Zenering current or Izt is the minimum current that must flow through the zener to maintain a fixed voltage. Also called the zener diode turn on current (Izt), it must not fall below a certain limit. At that point voltage regulation will cease.
Thus a zener diode makes is valuable in regulating the output voltage against both variations in the input voltage from an unregulated power supply or variations in the load resistance. The current through the zener will change to keep the voltage to within the design limits. Ref. http://hyperphysics.phy-astr.gsu.edu/hbase/electronic/zenereg.html.
Testing a Zener DiodeIn figure 2 we have typical zener diode test circuit. The ammeter (AM1) is in series with R1 and D1 and connected to a 0 to 20 volt (yes use 0 to 20 volts) variable DC power supply. For this test I've selected for D1 a 13 volt zener diode, but any value from 6 to 15 volts at 500 mW will do. I'll assume 10 mA for Izt for this example. (Check the individual specification for whatever diode used.)
First one must consider the power dissipation of the zener diode. To get the maximum current through the zener we must divide the zener power rating in watts (.5 watts) by the zener voltage. .5/13 = 38.5 mA. If 10 mA is required just to keep the zener operating, that leaves only an additional 28.8 mA for the load at best.
R1 which must drop about 7 volts (at 20 volts input) to protect the zener by limiting the current. To find R1 we must divide 7 volts by 38.5 mA. This comes out to 180 ohms. The alternative would be to use a higher wattage zener.
As one adjusts the power supply from 0 to 20 volts the voltage measured by voltmeter 2 (VM2) should rise to 13 volts, Voltmeter 1 (VM1) should read zero, and the ammeter (AM1) should read near zero.

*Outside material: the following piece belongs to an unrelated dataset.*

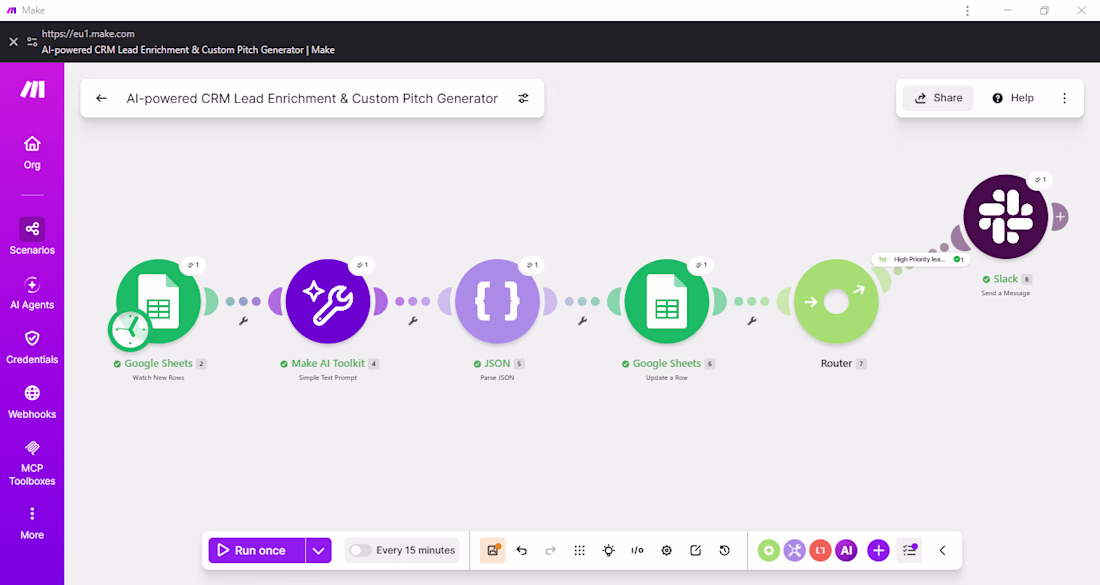Click the High Priority lead route label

As the power supply exceeds 13 volts, the ammeter AM1 reading should jump to as we increase the input voltage the voltage reading at VM2 should be fairly constant, while the voltage reading on VM1 increases. At 20 volts AM1 should read about 38 mA, VM2 13 volts, VM1 about 7 volts.
To summarize the above nothing will happen until one reached the zener breakdown voltage. Beyond that the voltage across the zener remains fairly constant while excess voltage is dropped across the resistor.

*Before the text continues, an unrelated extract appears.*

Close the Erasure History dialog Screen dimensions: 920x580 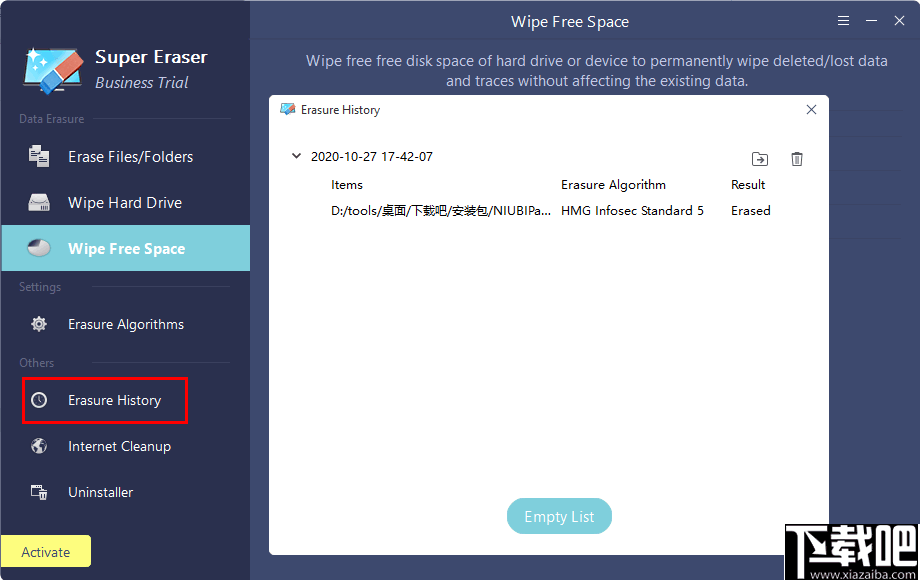click(811, 110)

Things to consider. This may work out a little different if using computer simulation programs such as SPICE or Multism versus assembling the real circuit. A forward bias PN junction voltage drop can vary from as much as .4 volts to .7 volts depending on current. The actual voltage on a real zener might vary plus/minus .5 volts. Modern parts have better tolerances than older parts, but in the real world the outcome will vary somewhat. The above is merely an example worked out with real components.
The circuit in figure 2 is OK for very low currents, when larger currents are needed we can add a "pass" transistor. The transistor passes most of the current instead of the zener diode bias resistor. In figure 3 we connect a NPN bi-polar transistor to our basic zener circuit. The current passes from collector (C) to emitter (E) to the load. We will assume R4 equals 180 ohms and D4 is 13 volts. Capacitor C4 is used for additional filtering.

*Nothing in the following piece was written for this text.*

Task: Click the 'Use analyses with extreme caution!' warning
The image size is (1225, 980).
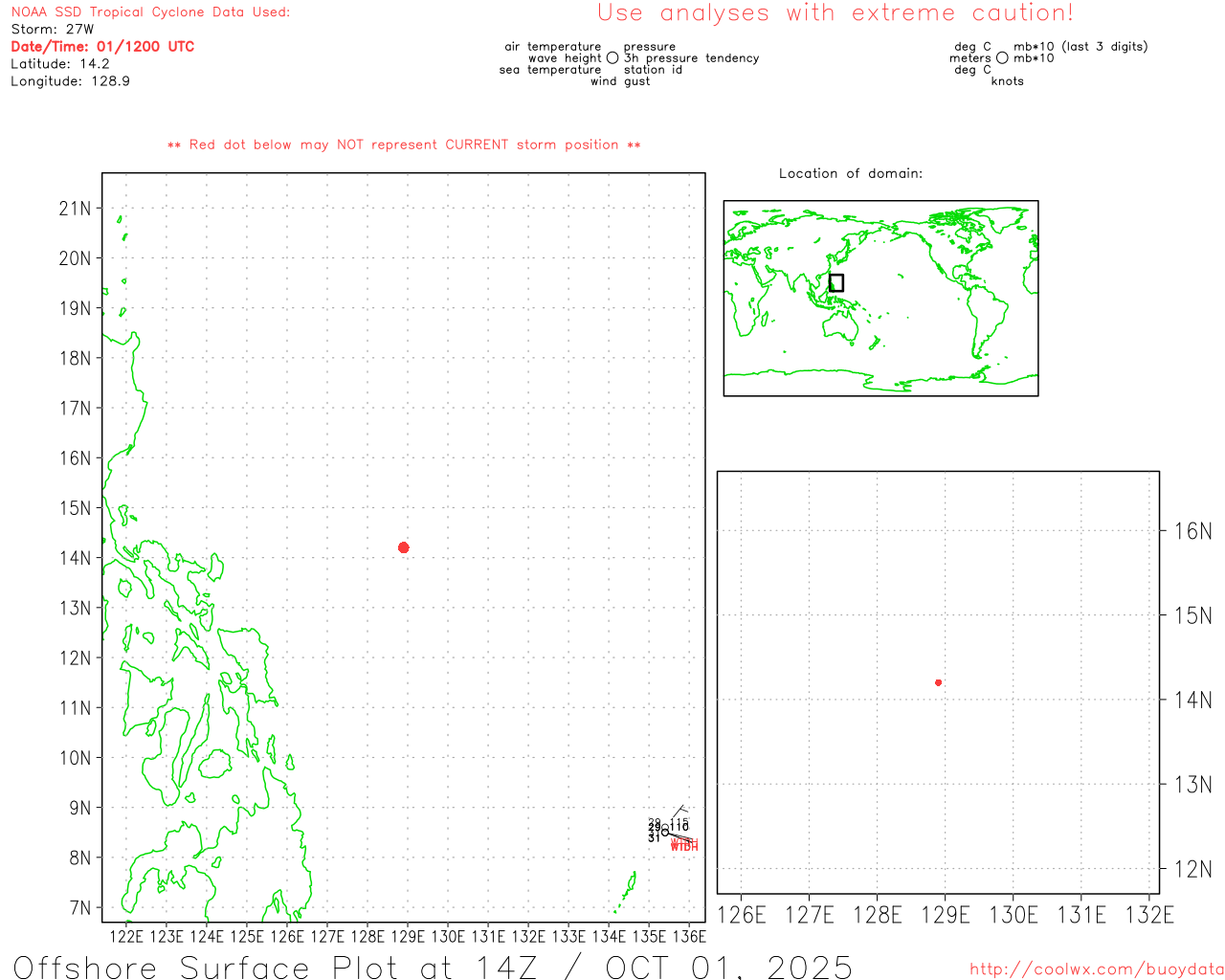Action: point(835,13)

What is the output voltage? In this example we use a 13 volt zener diode. The forward bias voltage drop across any silicon base-emitter junction will be 0.6 volts. Thus the voltage at the Q4 emitter is 13 - 0.6 = about 12.4 volts.
The output current is determined by the DC gain (hfe) of the pass transistor. For NPN transistors Radio Shack stocks TIP31 (TO-220, hfe = 10-50, 40 volts, 40 watts), TIP3055 (TO-220, 100 volts, 15 amps, hfe = 15), and the 2N3055 (TO-03, 100 volts, 15 amps, hfe = 20).
If we choose to use a TIP31 with a gain of 10-50 and assume the same current of 28 mA we calculated earlier, our output current will range from about 280 mA to 1400 mA or 1.4 amps.
What happened to our extra 7 volts? That was wasted as heat in Q4. The amount of heat was a max of 1.4 amps X 7 = 9.8 watts. This is well within range of the 40 watts rating of the transistor. (Use a heat sink!)
The same circuit can be used for a negative output power supply (figure 4) by changing the transistor to a PNP and reversing the polarity of the zener diode and capacitor. But that is not all that has been reversed, we add 0.6 volts so a zener of 11.4 volts will give us about a negative 12 volts on the output. A similar gain PNP transistor will again boost current output based on its DC current gain.
For a PNP we can use a TIP42 (TO-220, hfe = 15-75, 40 volts, 65 watts) or Mj2955 (TO-3, 100 volts, 15 amps, hfe = 20). In both examples we must not exceed the current, power, and voltage ratings of the transistors. Make sure they are properly heat-sinked.
The output power is also limited by the input power, both voltage and current. If the input supply to the regulator circuit is limited to say 1.0 amp, the total power out to a load will be a little less than an amp.
In figure 5 we use a NPN darlington transistor. They have a typical current gain (hfe) of over 1000.
In figure 5 we use a PNP darlington transistor. They have a typical current gain (hfe) of over 1000. Remember to reverse the voltage polarity, zener diode, and bypass cap.
In figure 7 we use two transistors connected in a darlington configuration. If Q5 had a DC gain of 50 and Q6 a DC gain of 20, my total current gain would be 50 X 20 or 1000.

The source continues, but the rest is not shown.